When Mr. Wiggins appeared, he was astonished to find that his exposition had been mimeographed and distributed to Shriver’s task force. According to the 1994 work “A History of National Service in America,” Shriver ordered everyone to read the paper, then said it came closer to expressing his views than anything he had seen.

“Shriver from the beginning saw him as someone who had the spirit of moving big and fast,” former senator Harris Wofford (D-Pa.), who was there, said in an interview. “The Peace Corps, small and symbolic, might be good public relations, but a Peace Corps that was large and had a major impact on problems in other countries could transform the economic development of the world.”

At the time, Mr. Wiggins was a 38-year-old deputy director of Far East operations in the International Cooperation Administration, just the sort of bureaucrat the new administration disdained. But he was no stereotype; he was “totally dissatisfied with the manner in which American overseas programs were run,” wrote John Coyne, a historian of the Peace Corps.

Mr. Wiggins never went back to the ICA. Three weeks later, the Peace Corps was born, by executive order.

Mr. Wiggins, a native of Phoenix, left the University of Colorado to serve in the Army Air Forces during World War II. He flew transport planes “over the Hump” in the China-India-Burma theater and received a Distinguished Flying Cross.

After the war, he finished college in Colorado, then received a master’s degree in economics from Harvard University in 1949. He served two years on the staff of the Marshall Plan in Norway, then worked for the Eisenhower administration, coordinating economic programs in Western Europe. He then worked for the ICA in the Philippines and Bolivia.

As associate director of program development for the Peace Corps, Mr. Wiggins was at a White House meeting when Kennedy’s aides decided that the fledgling agency should report through the established foreign policy bureaucracy. Mr. Wiggins, alarmed, fired off a cable to Shriver, who was overseas. Mr. Wiggins then asked Bill Moyers, deputy director of the Peace Corps, to take a copy of the cable to Vice President Lyndon B. Johnson and argue the political benefits of an independent Peace Corps. Johnson agreed, addressed the matter with Kennedy, and the decision was reversed.

Mr. Wiggins said the State Department’s system of overseas assignments had “tended to squeeze the juices out of a man so he could be packed, preserved and shipped about like a dried apricot.” His agency, in contrast, wanted volunteers who would live with residents, frequent local stores and learn the language. “This goes for Thai and Bengali as much as for French and Spanish. The idea that a staff member should polish French, the language of diplomacy, rather than tackle a difficult Asian tonal tongue is an idea we do not buy,” he said in 1963.
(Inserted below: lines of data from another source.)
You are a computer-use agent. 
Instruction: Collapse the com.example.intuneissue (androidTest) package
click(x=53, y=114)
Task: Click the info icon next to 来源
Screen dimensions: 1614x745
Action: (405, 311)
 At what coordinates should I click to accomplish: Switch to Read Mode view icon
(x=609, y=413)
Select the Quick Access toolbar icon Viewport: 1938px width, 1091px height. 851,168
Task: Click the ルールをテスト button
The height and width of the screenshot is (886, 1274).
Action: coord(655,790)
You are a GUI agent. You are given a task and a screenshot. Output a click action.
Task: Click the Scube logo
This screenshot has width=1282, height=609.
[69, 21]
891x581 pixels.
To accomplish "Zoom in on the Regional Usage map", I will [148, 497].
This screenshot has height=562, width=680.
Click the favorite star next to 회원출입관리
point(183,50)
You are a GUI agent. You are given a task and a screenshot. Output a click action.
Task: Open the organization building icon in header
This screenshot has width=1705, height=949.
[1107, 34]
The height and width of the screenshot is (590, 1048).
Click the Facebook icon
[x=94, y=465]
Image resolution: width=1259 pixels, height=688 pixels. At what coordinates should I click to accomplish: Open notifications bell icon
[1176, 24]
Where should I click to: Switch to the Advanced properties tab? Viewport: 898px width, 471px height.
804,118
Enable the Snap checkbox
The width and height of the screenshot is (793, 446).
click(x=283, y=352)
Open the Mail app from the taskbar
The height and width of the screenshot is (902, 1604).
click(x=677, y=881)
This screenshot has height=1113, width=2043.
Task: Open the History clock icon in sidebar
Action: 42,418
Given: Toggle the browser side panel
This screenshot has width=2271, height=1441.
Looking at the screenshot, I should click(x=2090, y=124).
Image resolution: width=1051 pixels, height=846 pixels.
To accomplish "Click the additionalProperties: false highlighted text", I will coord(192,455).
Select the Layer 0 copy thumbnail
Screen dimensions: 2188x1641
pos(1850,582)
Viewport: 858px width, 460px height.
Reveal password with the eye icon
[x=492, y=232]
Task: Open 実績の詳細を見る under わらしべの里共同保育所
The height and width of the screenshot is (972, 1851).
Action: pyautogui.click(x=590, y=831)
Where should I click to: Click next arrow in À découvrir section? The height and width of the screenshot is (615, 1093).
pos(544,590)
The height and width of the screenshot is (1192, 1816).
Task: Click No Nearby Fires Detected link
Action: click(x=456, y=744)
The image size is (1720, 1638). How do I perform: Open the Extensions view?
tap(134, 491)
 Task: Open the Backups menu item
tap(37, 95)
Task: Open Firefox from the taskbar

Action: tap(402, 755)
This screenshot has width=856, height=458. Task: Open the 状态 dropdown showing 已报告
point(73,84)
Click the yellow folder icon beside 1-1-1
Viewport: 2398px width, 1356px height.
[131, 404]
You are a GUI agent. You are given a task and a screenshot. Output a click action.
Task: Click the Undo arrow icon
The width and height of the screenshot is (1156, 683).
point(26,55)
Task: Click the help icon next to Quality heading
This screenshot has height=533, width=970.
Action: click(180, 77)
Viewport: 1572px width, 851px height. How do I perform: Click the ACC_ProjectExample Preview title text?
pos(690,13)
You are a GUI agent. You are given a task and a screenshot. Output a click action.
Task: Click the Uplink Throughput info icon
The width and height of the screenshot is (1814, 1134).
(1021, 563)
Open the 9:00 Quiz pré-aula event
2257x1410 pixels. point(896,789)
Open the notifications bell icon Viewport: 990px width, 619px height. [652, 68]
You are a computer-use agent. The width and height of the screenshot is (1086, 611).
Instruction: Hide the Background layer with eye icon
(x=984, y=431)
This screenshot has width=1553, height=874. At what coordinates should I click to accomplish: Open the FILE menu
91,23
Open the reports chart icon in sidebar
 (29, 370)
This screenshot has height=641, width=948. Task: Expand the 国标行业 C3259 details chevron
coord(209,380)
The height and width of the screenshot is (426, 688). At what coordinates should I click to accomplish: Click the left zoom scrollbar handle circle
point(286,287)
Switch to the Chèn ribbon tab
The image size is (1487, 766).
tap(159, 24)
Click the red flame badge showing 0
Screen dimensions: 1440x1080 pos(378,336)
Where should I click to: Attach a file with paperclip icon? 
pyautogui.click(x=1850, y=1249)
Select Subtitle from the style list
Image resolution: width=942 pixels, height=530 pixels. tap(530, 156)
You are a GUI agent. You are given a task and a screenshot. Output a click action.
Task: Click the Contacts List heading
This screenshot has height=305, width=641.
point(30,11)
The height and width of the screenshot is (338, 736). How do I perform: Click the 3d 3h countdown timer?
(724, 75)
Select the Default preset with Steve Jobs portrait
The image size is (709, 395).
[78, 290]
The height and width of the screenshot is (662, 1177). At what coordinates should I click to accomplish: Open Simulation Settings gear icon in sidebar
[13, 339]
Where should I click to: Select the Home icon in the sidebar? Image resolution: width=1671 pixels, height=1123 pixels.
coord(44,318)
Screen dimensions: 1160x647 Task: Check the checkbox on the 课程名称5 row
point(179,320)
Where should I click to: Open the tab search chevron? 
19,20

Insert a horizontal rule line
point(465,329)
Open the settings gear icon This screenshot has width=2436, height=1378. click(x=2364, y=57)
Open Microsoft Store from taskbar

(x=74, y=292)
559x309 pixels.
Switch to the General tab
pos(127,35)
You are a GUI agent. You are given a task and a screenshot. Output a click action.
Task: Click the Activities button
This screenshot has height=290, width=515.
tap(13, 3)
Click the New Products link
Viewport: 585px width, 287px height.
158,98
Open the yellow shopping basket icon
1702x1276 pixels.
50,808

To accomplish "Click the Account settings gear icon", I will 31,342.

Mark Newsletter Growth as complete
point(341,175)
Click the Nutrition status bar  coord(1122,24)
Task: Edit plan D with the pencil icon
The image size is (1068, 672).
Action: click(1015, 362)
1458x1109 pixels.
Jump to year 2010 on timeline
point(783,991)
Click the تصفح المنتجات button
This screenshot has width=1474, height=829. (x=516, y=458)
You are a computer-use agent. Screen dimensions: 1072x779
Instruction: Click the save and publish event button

Mr. Wiggins later served as deputy director of the Peace Corps. He left in 1967 to form TransCentury, a private firm that ran a job center in Anacostia and a remedial education program in New York. During the District’s 1968 riots, the TransCentury building at 1520 Seventh St. NW was the only one on the block spared from arson and vandalism.

“It’s hard to say exactly why we weren’t touched,” he said at the time. “It’s partly luck, partly because we don’t have any enemies and partly because we think we do have some friends on the block. . . . The people in the area know the kind of work we do.”

The company closed in 1995, and Mr. Wiggins devoted himself to poetry, sketching and tending his garden, growing persimmons and many vegetables.

Survivors include his wife of 63 years, Edna Abell Wiggins of Haymarket; six children, Bill Wiggins of Livermore, Colo., Karen Wiggins Dowler of Pacifica, Calif., Lisa Ann Wiggins of Port Angeles, Wash., John Reed Wiggins and David Wiggins, both of Haymarket, and Mark Wiggins of Pacific Grove, Calif.; five grandchildren; and six great-grandchildren.

“I think he embodied the watchwords that were once given to me: We must be more inventive if we’re going to do our duty,” Wofford said. “He was ever inventive. He was putting his mind to problems. . . . Warren was not somebody to rest content with falling short. He was ever ready for the quantum leap.”